Pretendo conhecer o interior do Brasil agora em abril. Em maio, partirei de Salvador para João Pessoa e Fortaleza. Em seguida, virão a Guiana Francesa, Trinidad, Granada, Curaçao, Aruba e o Panamá. Planejo estar lá em julho, já no lado do Pacífico. O Destiny ficará ancorado por lá e vou visitar minha família antes de retornar, para a travessia do Pacífico em 2025.

Estou triste por não poder viajar por mais tempo, pois minha circum-navegação é um exercício bastante caro para ser realizado por conta própria e, portanto, pretendo acelerar as travessias para minimizar os custos.

Posso concluir dizendo que uma das coisas importantes desta minha circum-navegação é mostrar a todos que a vida é para ser vivida. Nunca desista, sempre perceba a força que existe dentro de todos nós. Devemos sair da nossa zona de conforto e aprender a ir aos extremos. Viva a vida!

 Sobre o BRally

Aproveitei para ouvir Silvio Ramos, experiente velejador com muitos cruzeiros realizados, inclusive uma volta ao mundo, e responsável pela criação do BRally, entidade dedicada a auxiliar navegadores estrangeiros. Para Silvio, é um orgulho receber o primeiro navegador malaio a vir ao Brasil e lhe oferecer apoio: “Temos tido muito contato e auxiliado na medida do possível, já que é o primeiro circum-navegador da Malásia a nos visitar. O BRally é como um farol, atraindo veleiros de cruzeiristas em suas viagens em volta do mundo, para virem conhecer e viajar ao longo da costa brasileira. Assim, nossa entidade visa incluir o Brasil na rota dos circum-navegadores, já que, nos dias atuais, é muito significativo o número de barcos particulares viajando pelos oceanos de todo o mundo. Procuramos atraí-los para visitarem o Brasil.”

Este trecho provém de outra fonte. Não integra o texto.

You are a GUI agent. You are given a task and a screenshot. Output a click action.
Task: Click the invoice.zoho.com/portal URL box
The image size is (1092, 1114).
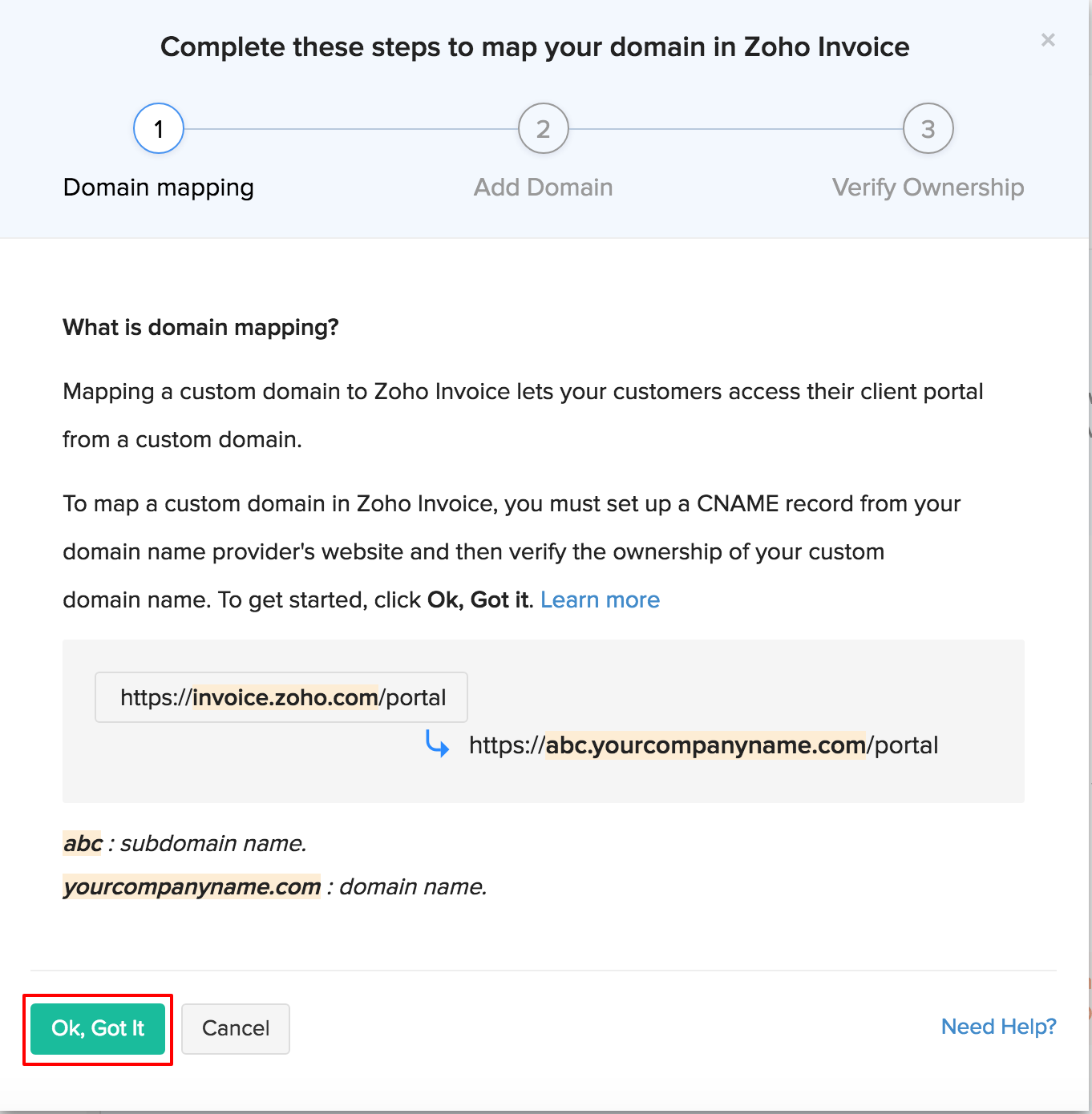(281, 697)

Como vocês divulgam esse trabalho?

A divulgação acontece naturalmente através de grupos de velejadores de todo o mundo, graças a recomendações dos navegadores que já foram atendidos por esta entidade brasileira. Graças ao apoio oferecido, velejadores dos mais diversos países têm procurado o Brasil como um de seus destinos, o que era raro há não mais de três anos. O BRally é muito mais divulgado fora do Brasil, já que é voltado justamente aos velejadores estrangeiros.

Para você ter ideia dos resultados, até 2021 vinham de 10 a 15 barcos particulares por ano ao Brasil. A partir do trabalho do BRally, em 2023 vieram 160 veleiros de vários países nos visitar. Este ano já estão no Brasil ou no rumo de nossa costa, de 40 a 60 barcos.

Como age o BRally?

O BRally tem um homesite que permite o registro dos navegantes que tomam conhecimento das vantagens oferecidas aos participantes. Existem vários grupos que o interessado pode entrar: um grupo para quem planeja viajar ao nosso país este ano, outro para quem quer vir nos próximos anos, mais um dos voluntários e um grupo de ajuda. Os navegadores são atendidos atualmente por trinta voluntários para ajudá-los a contornar a burocracia exigida para um barco estrangeiro e seus ocupantes visitarem as águas brasileiras, bem como auxiliá-los a solucionar problemas relacionados a uma eventual manutenção do barco, mais indicações de lugares para visitar e a infraestrutura existente em diversos pontos da costa. Nossos voluntários estão espalhados pela costa brasileira de norte a sul.